== Assignment ==
From the data, return each line holding the word "Test".

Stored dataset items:
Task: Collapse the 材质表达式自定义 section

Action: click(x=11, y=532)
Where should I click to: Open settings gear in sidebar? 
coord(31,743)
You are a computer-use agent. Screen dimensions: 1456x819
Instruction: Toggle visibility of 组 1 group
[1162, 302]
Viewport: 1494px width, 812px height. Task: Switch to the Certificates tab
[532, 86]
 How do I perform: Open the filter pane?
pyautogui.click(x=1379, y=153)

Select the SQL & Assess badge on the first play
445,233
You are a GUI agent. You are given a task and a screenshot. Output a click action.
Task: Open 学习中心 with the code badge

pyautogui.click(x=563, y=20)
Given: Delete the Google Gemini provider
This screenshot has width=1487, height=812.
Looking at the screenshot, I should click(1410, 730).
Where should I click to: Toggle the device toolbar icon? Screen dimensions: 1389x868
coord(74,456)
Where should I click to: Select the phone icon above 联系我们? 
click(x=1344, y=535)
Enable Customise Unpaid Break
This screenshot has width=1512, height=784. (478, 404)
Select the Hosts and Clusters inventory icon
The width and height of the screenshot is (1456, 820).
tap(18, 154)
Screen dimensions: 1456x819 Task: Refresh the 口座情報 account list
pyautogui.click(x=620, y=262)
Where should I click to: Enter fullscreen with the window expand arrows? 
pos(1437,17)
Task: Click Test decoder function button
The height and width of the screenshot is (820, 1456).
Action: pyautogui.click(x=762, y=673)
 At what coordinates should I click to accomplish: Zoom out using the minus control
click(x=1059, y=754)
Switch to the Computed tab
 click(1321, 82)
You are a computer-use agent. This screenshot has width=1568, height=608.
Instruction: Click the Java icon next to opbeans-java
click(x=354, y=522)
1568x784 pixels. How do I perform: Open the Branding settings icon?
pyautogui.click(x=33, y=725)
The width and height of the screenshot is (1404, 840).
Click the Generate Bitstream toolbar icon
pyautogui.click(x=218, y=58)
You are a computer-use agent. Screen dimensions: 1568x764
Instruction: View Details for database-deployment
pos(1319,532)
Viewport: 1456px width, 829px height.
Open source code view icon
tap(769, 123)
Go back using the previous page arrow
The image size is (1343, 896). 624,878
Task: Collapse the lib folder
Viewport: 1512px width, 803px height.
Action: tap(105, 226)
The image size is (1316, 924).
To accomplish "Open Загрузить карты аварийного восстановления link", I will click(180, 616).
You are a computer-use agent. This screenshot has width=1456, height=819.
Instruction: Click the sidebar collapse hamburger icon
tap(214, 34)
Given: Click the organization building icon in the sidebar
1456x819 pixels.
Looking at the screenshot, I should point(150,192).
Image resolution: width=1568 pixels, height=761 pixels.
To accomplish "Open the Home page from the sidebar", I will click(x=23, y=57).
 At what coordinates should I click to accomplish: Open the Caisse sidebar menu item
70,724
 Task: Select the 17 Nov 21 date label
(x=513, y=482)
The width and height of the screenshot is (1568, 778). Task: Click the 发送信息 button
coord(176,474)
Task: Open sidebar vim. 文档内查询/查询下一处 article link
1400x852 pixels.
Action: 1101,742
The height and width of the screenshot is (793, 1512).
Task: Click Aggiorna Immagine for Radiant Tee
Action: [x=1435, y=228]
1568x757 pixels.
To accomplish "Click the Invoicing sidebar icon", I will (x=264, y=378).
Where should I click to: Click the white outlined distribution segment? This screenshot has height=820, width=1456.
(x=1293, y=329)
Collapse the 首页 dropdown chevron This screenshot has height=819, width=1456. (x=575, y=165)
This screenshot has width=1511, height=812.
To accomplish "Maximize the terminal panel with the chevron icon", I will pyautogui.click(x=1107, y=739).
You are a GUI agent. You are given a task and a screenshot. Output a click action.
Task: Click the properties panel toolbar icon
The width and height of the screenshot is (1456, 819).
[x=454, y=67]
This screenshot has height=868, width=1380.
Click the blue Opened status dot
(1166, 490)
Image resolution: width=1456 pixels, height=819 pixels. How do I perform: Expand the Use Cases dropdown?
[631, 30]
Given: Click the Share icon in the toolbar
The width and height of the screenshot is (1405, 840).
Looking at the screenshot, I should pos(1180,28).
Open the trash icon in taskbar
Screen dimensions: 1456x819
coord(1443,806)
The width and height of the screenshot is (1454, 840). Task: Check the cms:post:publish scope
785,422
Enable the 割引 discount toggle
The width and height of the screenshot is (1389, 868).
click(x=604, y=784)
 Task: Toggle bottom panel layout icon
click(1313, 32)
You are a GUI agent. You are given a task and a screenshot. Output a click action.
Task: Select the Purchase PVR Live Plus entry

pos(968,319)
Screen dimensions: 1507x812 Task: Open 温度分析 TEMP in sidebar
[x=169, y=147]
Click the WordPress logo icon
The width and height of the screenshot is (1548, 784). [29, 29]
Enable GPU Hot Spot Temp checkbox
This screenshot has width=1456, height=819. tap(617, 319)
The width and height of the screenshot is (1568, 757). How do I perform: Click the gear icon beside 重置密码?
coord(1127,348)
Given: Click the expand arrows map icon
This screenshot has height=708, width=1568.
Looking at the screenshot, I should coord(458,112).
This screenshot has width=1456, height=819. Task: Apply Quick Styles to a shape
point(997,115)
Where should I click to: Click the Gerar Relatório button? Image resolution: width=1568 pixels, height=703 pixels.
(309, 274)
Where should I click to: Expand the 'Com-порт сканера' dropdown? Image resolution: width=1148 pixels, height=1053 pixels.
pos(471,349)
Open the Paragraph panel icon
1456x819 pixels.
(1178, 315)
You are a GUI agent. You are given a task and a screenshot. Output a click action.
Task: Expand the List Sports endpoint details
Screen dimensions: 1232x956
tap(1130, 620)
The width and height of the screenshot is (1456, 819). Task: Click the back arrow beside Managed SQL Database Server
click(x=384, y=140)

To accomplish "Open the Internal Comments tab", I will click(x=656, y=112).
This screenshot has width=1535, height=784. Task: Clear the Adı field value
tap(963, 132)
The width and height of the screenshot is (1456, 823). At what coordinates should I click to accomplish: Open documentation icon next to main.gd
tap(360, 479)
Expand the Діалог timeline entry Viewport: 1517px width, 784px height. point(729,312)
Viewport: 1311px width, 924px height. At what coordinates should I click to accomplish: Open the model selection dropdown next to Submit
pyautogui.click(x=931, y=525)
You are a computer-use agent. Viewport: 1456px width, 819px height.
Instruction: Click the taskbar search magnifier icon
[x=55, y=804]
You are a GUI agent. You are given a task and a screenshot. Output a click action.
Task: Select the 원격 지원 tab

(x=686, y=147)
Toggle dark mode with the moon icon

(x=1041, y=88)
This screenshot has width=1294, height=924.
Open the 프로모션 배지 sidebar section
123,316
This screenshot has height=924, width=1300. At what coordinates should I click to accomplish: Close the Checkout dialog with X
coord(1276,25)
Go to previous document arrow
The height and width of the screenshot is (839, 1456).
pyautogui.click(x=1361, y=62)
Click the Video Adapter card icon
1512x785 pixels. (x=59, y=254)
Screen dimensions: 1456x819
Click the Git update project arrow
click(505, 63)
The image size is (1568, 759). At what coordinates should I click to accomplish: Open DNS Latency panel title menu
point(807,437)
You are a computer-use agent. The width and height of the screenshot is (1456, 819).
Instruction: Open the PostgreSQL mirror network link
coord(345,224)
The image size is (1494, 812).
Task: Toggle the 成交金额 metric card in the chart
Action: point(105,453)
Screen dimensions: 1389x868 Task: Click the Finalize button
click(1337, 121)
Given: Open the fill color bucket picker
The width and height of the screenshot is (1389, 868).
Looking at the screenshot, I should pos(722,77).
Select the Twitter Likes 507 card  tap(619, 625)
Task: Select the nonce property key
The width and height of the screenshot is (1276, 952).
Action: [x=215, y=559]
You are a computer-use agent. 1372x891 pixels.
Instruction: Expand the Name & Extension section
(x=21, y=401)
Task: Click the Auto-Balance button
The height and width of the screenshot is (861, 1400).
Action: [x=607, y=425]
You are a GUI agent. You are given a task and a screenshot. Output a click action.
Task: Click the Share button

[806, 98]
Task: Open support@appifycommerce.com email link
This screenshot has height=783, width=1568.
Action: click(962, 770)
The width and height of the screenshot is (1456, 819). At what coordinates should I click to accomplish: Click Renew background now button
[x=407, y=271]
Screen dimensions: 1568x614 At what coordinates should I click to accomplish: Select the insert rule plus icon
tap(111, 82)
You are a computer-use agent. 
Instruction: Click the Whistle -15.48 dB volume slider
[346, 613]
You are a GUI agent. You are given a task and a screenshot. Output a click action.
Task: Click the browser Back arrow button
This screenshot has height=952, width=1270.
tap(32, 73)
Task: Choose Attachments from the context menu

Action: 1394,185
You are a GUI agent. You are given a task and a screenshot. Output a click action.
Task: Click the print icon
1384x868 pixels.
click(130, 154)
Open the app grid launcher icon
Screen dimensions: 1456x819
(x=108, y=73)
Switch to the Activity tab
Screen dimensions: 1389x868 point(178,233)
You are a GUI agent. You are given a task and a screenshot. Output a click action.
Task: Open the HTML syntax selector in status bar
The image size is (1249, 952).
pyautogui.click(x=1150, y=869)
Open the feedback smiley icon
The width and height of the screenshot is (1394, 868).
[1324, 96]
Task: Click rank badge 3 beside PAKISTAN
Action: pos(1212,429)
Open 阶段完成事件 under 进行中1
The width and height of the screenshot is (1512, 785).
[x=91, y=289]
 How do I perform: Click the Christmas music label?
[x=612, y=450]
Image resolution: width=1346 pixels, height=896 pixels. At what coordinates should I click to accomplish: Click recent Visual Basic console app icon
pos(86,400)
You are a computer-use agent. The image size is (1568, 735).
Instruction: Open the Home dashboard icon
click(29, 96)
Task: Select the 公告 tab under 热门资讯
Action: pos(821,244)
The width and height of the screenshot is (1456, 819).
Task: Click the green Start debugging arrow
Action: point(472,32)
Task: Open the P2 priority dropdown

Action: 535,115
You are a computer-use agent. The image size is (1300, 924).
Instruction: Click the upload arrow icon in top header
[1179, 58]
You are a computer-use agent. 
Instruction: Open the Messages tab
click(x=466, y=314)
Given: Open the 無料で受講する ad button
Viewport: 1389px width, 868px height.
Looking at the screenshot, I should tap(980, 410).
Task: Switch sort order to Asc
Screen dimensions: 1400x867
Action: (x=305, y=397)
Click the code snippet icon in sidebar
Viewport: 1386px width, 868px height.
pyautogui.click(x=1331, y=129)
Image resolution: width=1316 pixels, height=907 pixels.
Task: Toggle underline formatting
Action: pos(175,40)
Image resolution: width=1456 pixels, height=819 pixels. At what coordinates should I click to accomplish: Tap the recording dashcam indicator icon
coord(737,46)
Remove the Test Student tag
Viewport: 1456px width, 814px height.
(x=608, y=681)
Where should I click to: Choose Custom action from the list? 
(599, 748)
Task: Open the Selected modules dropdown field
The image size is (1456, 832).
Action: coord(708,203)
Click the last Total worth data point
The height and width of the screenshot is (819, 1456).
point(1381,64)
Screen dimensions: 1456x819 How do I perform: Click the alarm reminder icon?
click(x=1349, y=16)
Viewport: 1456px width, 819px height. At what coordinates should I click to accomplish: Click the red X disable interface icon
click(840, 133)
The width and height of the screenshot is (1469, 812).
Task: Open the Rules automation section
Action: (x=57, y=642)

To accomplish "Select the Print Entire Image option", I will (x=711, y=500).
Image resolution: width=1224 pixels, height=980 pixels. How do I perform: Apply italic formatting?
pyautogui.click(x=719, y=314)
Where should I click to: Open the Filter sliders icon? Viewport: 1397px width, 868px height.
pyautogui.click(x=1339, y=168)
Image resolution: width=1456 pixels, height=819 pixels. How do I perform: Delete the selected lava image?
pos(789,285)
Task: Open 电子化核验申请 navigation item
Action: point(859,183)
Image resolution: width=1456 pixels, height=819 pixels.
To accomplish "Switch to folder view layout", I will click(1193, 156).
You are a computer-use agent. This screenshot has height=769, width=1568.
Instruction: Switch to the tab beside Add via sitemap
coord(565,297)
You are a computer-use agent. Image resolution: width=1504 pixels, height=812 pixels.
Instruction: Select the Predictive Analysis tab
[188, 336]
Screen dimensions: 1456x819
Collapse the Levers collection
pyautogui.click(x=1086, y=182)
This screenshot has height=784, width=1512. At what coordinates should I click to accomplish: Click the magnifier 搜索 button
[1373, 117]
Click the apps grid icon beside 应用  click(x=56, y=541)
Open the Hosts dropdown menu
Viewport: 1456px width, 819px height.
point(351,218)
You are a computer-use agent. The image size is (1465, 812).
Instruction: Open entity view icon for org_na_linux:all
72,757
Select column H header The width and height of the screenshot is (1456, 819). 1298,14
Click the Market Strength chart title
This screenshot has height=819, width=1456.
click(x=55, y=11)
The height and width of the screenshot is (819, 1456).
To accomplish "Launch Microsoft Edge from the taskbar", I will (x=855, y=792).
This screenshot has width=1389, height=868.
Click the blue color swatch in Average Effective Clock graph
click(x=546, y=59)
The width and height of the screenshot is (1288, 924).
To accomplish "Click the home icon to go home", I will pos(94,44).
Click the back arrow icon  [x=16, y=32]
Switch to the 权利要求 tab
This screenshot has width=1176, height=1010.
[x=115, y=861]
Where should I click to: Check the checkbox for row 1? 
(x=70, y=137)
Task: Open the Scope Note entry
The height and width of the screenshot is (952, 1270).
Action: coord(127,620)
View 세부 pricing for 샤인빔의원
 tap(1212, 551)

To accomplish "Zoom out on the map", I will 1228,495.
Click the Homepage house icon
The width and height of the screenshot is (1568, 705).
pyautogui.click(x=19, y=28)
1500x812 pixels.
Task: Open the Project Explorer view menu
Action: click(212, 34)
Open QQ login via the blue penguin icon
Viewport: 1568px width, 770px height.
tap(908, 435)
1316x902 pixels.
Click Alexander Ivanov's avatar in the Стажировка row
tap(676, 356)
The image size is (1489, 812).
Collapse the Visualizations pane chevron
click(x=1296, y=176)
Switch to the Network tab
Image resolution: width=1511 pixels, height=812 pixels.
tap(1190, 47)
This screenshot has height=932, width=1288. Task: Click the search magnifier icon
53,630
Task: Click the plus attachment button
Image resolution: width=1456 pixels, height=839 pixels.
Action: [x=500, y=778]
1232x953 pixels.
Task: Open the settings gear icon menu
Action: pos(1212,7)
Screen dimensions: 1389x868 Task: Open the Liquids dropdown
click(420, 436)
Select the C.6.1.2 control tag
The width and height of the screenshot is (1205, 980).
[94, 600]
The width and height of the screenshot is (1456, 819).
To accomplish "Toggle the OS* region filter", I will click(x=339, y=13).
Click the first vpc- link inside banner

== Response to this exercise ==
Task: Click Test decoder function button
Remove the Test Student tag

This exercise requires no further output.